- **PROBLEM**
Please copy out the blog post below about the cold office, word for word and in full.

Monday, 15 February 2010

Huddled round a burning hobbit

Today the office is cold enough to freeze the balls off a brass monkey. I am wearing 2 jumpers, a scarf, a pair of gloves and 2 pairs of socks. It’s very hard to type in gloves but I’m not taking them off in case I get frostbite. OK, so maybe a slight over exaggeration but it is feckin’ cold. We’ve been told that it’s because the building can take up to 4 hours to warm up after a weekend. So why not turn it on 4 hours before everyone’s due in? This is the 21st Century I’m sure that some fandangled system on a timer could be set up. Common sense no?

Different people have used different methods to combat this big chill. People such as Gunner and the moody NZ guy have just left their jackets on, perhaps also as an indication that they are ready to go home at any given opportunity. Ginger has phoned in sick again so she’ll be tucked up at home in the warm. CJ has been talking so much on the phone and huffing and puffing that she’s managed to create enough warm air to heat her area anyway and her stomping to and from the kitchen with her handbag must bring on a sweat too.

Andre has donned her enormous cardigan that she keeps in one of the cupboards here which looks like it took several hundred people at Laura Ashley to put together from the wool of 12 mountain sheep. Just to be extra sure she has also put her cape back on. The big velvet black one with a hood that may have at one time belonged to Robin Hood (actually more likely to be Little John) and as she walks around the office billows behind her in a dramatic fashion. Andre doesn’t deal with the cold very well which is surprising for someone of her size and considering how very English she is. I would have thought she had cherished these traditional winters and harped on about “the winter of ’62 when the Thames froze over and I had to defrost my dog’s paws from the kitchen floor!” Instead she wraps herself up in a hundred layers of clothing (both pre and post 19 century) and makes multiple complaints to the service desk about the temperature.

- **DATA**

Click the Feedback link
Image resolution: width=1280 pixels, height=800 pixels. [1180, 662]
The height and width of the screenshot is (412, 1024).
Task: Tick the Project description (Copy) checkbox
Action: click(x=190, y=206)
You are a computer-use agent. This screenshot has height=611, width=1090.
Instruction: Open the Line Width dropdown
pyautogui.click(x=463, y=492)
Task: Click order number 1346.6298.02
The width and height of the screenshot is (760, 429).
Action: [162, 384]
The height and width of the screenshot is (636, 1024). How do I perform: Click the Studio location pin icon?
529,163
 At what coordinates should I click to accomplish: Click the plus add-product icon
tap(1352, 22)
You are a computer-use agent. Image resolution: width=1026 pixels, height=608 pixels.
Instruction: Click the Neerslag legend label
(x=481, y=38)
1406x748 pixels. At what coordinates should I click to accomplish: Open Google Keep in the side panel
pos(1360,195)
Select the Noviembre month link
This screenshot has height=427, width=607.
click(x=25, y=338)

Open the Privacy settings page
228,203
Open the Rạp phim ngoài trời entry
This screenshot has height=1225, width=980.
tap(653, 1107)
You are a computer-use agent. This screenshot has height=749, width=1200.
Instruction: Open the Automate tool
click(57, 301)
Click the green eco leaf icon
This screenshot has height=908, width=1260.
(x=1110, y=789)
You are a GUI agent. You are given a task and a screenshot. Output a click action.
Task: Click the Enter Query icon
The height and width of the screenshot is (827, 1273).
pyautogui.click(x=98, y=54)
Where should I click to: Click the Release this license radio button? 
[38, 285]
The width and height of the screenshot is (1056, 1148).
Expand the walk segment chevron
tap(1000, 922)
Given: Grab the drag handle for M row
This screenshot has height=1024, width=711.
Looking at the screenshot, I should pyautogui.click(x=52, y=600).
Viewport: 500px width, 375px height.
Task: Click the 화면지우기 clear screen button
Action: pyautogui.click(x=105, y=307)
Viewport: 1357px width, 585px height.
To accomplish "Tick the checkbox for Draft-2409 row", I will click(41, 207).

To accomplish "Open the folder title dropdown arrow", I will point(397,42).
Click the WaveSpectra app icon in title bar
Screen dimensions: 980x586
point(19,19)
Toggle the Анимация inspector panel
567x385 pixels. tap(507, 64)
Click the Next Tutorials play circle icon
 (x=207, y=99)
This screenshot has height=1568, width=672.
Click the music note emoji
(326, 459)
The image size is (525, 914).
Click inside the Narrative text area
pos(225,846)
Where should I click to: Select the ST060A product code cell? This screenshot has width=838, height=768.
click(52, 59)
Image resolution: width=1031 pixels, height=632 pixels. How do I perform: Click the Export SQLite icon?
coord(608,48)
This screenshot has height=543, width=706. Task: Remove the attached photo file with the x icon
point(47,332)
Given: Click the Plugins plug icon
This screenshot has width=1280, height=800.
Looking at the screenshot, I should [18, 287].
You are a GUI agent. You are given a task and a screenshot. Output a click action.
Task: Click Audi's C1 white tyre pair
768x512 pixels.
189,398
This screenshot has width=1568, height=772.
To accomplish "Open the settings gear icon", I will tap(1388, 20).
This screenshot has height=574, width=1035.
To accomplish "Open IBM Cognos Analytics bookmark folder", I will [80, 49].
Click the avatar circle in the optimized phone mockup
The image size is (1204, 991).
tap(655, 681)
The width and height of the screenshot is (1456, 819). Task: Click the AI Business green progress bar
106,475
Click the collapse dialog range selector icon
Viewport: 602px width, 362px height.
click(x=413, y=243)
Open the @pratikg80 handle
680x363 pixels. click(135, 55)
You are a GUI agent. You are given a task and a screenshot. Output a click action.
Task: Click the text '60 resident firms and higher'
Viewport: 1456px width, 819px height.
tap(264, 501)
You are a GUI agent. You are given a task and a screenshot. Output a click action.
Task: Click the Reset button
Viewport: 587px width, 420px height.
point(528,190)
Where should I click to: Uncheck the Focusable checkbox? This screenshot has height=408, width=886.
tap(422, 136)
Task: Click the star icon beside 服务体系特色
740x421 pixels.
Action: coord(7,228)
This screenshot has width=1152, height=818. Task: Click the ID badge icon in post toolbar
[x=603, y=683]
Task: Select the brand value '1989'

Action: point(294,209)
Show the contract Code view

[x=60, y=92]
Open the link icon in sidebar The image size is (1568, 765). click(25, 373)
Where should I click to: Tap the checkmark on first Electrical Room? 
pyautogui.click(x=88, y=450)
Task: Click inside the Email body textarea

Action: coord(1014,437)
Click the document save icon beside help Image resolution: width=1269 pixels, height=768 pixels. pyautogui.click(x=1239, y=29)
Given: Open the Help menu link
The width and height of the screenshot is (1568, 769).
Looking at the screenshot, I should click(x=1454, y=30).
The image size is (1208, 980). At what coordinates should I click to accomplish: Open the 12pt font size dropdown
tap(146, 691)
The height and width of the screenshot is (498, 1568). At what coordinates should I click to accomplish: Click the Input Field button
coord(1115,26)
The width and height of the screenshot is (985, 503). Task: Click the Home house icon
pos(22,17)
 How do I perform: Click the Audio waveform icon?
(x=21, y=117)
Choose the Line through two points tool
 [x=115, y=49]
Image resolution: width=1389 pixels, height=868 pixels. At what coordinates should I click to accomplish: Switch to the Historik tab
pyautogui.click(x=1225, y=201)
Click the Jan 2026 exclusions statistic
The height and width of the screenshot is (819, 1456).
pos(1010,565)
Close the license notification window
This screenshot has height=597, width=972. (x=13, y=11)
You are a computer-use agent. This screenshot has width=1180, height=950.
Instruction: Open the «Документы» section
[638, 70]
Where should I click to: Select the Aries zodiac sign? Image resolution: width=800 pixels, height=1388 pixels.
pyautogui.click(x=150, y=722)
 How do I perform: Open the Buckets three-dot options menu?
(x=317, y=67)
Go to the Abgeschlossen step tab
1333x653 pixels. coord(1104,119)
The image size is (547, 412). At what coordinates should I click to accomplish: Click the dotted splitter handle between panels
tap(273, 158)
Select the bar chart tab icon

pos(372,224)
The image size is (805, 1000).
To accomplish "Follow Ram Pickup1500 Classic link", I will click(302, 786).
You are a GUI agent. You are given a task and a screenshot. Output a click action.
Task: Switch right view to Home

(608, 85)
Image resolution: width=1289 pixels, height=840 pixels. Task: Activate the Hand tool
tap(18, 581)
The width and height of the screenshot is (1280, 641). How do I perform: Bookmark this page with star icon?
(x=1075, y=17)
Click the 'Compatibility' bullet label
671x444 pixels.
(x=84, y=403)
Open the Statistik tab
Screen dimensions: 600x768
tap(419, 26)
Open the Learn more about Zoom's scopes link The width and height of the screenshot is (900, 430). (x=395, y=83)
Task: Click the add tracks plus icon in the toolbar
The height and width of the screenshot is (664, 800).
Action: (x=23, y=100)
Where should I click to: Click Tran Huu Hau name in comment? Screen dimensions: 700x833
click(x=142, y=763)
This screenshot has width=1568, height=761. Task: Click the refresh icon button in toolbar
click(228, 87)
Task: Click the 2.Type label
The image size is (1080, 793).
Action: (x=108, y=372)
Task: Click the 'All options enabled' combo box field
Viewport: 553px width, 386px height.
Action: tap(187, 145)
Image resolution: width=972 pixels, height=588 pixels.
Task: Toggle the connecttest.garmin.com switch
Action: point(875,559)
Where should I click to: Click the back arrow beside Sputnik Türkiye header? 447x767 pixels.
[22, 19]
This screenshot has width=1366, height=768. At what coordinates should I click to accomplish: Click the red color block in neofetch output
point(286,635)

- **EXERCISE RESPONSE**
Monday, 15 February 2010

Huddled round a burning hobbit

Today the office is cold enough to freeze the balls off a brass monkey. I am wearing 2 jumpers, a scarf, a pair of gloves and 2 pairs of socks. It’s very hard to type in gloves but I’m not taking them off in case I get frostbite. OK, so maybe a slight over exaggeration but it is feckin’ cold. We’ve been told that it’s because the building can take up to 4 hours to warm up after a weekend. So why not turn it on 4 hours before everyone’s due in? This is the 21st Century I’m sure that some fandangled system on a timer could be set up. Common sense no?

Different people have used different methods to combat this big chill. People such as Gunner and the moody NZ guy have just left their jackets on, perhaps also as an indication that they are ready to go home at any given opportunity. Ginger has phoned in sick again so she’ll be tucked up at home in the warm. CJ has been talking so much on the phone and huffing and puffing that she’s managed to create enough warm air to heat her area anyway and her stomping to and from the kitchen with her handbag must bring on a sweat too.

Andre has donned her enormous cardigan that she keeps in one of the cupboards here which looks like it took several hundred people at Laura Ashley to put together from the wool of 12 mountain sheep. Just to be extra sure she has also put her cape back on. The big velvet black one with a hood that may have at one time belonged to Robin Hood (actually more likely to be Little John) and as she walks around the office billows behind her in a dramatic fashion. Andre doesn’t deal with the cold very well which is surprising for someone of her size and considering how very English she is. I would have thought she had cherished these traditional winters and harped on about “the winter of ’62 when the Thames froze over and I had to defrost my dog’s paws from the kitchen floor!” Instead she wraps herself up in a hundred layers of clothing (both pre and post 19 century) and makes multiple complaints to the service desk about the temperature.